▼

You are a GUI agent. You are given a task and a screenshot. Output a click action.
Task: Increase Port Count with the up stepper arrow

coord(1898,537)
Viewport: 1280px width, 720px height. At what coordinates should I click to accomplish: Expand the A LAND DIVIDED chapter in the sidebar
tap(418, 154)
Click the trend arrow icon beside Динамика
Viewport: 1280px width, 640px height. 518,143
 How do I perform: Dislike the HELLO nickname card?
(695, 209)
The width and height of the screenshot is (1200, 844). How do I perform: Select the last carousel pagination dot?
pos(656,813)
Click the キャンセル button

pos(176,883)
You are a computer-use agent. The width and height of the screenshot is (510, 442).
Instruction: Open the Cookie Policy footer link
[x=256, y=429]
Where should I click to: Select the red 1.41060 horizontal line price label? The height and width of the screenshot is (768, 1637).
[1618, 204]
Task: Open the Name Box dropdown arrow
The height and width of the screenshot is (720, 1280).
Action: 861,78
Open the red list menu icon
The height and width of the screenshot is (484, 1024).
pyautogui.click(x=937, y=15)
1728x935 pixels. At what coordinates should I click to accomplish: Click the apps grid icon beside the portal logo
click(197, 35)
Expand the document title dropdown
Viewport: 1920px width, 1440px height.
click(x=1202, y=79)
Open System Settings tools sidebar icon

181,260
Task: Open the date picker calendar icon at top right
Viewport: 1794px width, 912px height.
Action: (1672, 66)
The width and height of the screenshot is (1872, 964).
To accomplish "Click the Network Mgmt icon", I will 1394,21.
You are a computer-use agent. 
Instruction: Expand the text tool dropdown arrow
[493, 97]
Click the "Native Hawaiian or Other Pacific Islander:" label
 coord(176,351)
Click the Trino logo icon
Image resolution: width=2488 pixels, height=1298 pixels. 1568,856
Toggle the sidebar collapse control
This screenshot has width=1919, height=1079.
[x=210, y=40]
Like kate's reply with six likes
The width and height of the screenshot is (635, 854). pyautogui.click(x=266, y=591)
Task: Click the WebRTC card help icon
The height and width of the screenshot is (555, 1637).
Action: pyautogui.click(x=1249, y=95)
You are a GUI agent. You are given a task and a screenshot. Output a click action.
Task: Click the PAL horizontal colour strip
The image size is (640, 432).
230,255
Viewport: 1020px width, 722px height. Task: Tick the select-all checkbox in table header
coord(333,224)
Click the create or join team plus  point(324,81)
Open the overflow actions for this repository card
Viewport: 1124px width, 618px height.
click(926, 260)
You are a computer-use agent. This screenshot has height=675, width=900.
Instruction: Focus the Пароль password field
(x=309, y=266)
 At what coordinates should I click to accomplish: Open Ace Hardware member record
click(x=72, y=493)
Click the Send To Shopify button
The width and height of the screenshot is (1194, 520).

▲

Change every "dropdown" in the items above to "drop-down", and copy the items out with all other wording left as it is.

**Answer in full**
You are a GUI agent. You are given a task and a screenshot. Output a click action.
Task: Increase Port Count with the up stepper arrow

coord(1898,537)
Viewport: 1280px width, 720px height. At what coordinates should I click to accomplish: Expand the A LAND DIVIDED chapter in the sidebar
tap(418, 154)
Click the trend arrow icon beside Динамика
Viewport: 1280px width, 640px height. 518,143
 How do I perform: Dislike the HELLO nickname card?
(695, 209)
The width and height of the screenshot is (1200, 844). How do I perform: Select the last carousel pagination dot?
pos(656,813)
Click the キャンセル button

pos(176,883)
You are a computer-use agent. The width and height of the screenshot is (510, 442).
Instruction: Open the Cookie Policy footer link
[x=256, y=429]
Where should I click to: Select the red 1.41060 horizontal line price label? The height and width of the screenshot is (768, 1637).
[1618, 204]
Task: Open the Name Box drop-down arrow
The height and width of the screenshot is (720, 1280).
Action: 861,78
Open the red list menu icon
The height and width of the screenshot is (484, 1024).
pyautogui.click(x=937, y=15)
1728x935 pixels. At what coordinates should I click to accomplish: Click the apps grid icon beside the portal logo
click(197, 35)
Expand the document title drop-down
Viewport: 1920px width, 1440px height.
click(x=1202, y=79)
Open System Settings tools sidebar icon

181,260
Task: Open the date picker calendar icon at top right
Viewport: 1794px width, 912px height.
Action: (1672, 66)
The width and height of the screenshot is (1872, 964).
To accomplish "Click the Network Mgmt icon", I will 1394,21.
You are a computer-use agent. 
Instruction: Expand the text tool drop-down arrow
[493, 97]
Click the "Native Hawaiian or Other Pacific Islander:" label
 coord(176,351)
Click the Trino logo icon
Image resolution: width=2488 pixels, height=1298 pixels. 1568,856
Toggle the sidebar collapse control
This screenshot has width=1919, height=1079.
[x=210, y=40]
Like kate's reply with six likes
The width and height of the screenshot is (635, 854). pyautogui.click(x=266, y=591)
Task: Click the WebRTC card help icon
The height and width of the screenshot is (555, 1637).
Action: pyautogui.click(x=1249, y=95)
You are a GUI agent. You are given a task and a screenshot. Output a click action.
Task: Click the PAL horizontal colour strip
The image size is (640, 432).
230,255
Viewport: 1020px width, 722px height. Task: Tick the select-all checkbox in table header
coord(333,224)
Click the create or join team plus  point(324,81)
Open the overflow actions for this repository card
Viewport: 1124px width, 618px height.
click(926, 260)
You are a computer-use agent. This screenshot has height=675, width=900.
Instruction: Focus the Пароль password field
(x=309, y=266)
 At what coordinates should I click to accomplish: Open Ace Hardware member record
click(x=72, y=493)
Click the Send To Shopify button
The width and height of the screenshot is (1194, 520).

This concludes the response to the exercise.